▶ Exercise directions: Every line from the one with "Bungee trampolína (1169, 247)" to the one with "[Stichting Cavia] (150, 33)", including those two, is to be copied exactly; all other lines of the entries below are left out.
-------- Stored data --------
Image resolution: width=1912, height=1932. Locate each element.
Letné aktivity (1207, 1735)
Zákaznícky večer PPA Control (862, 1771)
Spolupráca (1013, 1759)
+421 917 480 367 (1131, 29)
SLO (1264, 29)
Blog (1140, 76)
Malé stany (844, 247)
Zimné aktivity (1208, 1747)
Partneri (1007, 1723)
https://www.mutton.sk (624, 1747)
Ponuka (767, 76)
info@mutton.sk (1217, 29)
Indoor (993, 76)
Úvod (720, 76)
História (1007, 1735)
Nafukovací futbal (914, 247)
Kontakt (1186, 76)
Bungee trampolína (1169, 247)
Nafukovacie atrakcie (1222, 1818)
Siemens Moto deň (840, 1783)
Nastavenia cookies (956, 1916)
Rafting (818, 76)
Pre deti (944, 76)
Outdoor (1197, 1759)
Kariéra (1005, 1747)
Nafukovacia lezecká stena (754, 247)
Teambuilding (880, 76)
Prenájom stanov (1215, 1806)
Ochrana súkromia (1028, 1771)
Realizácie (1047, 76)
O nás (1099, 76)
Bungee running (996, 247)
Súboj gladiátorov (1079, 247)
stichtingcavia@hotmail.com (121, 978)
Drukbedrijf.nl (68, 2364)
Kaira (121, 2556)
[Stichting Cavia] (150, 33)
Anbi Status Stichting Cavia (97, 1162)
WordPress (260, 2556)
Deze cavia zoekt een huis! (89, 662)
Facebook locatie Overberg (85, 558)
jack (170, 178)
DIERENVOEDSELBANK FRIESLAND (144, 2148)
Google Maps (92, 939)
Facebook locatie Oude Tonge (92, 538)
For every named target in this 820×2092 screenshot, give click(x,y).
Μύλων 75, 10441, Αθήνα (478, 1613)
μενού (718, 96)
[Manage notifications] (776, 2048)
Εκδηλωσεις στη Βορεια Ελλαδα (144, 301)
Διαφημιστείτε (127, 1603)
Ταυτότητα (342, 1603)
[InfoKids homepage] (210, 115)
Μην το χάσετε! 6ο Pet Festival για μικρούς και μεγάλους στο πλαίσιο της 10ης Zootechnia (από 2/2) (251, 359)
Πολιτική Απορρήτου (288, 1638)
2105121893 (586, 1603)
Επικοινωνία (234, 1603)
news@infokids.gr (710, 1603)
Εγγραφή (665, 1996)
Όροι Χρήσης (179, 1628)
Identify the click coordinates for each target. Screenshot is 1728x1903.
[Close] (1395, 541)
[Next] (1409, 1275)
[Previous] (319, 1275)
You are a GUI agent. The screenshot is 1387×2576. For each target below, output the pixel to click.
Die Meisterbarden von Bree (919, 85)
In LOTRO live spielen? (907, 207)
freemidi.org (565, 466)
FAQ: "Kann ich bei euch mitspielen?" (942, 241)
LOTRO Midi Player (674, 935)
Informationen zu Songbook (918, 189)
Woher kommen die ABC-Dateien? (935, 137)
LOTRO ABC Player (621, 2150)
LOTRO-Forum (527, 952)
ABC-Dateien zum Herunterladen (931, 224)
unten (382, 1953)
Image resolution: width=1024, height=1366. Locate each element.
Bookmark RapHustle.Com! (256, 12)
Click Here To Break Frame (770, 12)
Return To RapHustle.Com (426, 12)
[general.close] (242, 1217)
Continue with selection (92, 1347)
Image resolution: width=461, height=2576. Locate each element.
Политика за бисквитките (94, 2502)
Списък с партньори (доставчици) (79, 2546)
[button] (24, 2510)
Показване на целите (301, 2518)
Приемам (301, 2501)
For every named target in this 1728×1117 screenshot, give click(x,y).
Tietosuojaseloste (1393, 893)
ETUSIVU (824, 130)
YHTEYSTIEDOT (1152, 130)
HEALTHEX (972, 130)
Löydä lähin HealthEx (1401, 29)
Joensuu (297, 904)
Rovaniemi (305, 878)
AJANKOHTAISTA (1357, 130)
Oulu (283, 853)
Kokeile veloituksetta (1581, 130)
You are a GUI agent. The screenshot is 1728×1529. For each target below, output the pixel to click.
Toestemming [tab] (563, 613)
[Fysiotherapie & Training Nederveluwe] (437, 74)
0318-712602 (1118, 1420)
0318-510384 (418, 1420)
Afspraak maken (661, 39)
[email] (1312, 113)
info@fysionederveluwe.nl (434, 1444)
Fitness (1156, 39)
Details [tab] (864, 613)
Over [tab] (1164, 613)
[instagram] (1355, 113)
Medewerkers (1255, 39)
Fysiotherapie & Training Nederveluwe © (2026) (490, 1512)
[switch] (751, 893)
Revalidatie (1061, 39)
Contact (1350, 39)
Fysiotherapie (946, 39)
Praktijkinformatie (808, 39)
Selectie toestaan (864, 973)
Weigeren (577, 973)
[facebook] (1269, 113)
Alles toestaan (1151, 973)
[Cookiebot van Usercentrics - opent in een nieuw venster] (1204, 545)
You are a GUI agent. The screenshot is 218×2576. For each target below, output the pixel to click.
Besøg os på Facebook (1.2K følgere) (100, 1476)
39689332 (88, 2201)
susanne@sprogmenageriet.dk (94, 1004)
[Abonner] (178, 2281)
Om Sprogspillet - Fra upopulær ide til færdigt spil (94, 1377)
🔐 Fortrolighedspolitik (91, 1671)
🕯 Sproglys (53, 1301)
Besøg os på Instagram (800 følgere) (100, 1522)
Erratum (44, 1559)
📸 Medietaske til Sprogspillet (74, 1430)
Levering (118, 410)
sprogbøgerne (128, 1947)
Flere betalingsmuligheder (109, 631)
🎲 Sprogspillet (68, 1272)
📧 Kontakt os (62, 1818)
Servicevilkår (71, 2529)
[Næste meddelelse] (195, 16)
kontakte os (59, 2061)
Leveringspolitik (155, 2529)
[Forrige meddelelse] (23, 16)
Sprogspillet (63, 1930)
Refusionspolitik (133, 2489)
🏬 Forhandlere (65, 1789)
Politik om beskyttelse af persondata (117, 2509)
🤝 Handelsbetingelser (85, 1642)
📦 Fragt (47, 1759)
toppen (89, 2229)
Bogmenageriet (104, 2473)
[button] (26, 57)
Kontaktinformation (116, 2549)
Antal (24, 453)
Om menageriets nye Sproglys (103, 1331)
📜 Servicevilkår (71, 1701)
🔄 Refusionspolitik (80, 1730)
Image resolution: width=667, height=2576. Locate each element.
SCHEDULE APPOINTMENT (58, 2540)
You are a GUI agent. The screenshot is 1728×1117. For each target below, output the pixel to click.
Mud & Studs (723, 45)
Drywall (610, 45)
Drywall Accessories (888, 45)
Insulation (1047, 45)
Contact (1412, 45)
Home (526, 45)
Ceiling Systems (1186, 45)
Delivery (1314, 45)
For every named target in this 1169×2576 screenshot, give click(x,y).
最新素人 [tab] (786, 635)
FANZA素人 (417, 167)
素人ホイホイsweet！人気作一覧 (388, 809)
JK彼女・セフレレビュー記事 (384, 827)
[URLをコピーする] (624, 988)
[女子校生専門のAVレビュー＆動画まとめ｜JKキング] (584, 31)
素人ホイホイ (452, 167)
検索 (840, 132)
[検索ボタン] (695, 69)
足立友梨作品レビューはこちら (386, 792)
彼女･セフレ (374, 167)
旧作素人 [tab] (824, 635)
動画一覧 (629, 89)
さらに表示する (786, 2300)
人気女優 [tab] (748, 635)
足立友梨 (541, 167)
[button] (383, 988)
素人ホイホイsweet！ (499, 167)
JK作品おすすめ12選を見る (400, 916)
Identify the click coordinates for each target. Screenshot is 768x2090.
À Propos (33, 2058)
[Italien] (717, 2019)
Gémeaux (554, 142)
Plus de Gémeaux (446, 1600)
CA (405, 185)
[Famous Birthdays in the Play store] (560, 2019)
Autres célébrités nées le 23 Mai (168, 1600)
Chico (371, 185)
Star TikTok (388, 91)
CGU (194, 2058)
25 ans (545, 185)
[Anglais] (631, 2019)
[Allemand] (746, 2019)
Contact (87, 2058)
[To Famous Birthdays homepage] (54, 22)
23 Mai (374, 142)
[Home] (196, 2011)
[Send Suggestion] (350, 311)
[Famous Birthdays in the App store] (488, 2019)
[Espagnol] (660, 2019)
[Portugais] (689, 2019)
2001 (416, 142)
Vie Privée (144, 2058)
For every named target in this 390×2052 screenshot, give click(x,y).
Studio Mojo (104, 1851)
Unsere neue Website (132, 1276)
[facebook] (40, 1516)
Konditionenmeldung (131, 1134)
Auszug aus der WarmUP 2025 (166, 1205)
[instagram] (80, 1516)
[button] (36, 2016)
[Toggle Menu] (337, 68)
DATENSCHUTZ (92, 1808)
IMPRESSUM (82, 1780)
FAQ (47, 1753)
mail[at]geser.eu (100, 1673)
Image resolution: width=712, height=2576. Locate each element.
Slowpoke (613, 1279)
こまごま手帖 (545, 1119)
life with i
--------
▶ Expected output:
Bungee trampolína (1169, 247)
Nafukovacie atrakcie (1222, 1818)
Siemens Moto deň (840, 1783)
Nastavenia cookies (956, 1916)
Rafting (818, 76)
Pre deti (944, 76)
Outdoor (1197, 1759)
Kariéra (1005, 1747)
Nafukovacia lezecká stena (754, 247)
Teambuilding (880, 76)
Prenájom stanov (1215, 1806)
Ochrana súkromia (1028, 1771)
Realizácie (1047, 76)
O nás (1099, 76)
Bungee running (996, 247)
Súboj gladiátorov (1079, 247)
stichtingcavia@hotmail.com (121, 978)
Drukbedrijf.nl (68, 2364)
Kaira (121, 2556)
[Stichting Cavia] (150, 33)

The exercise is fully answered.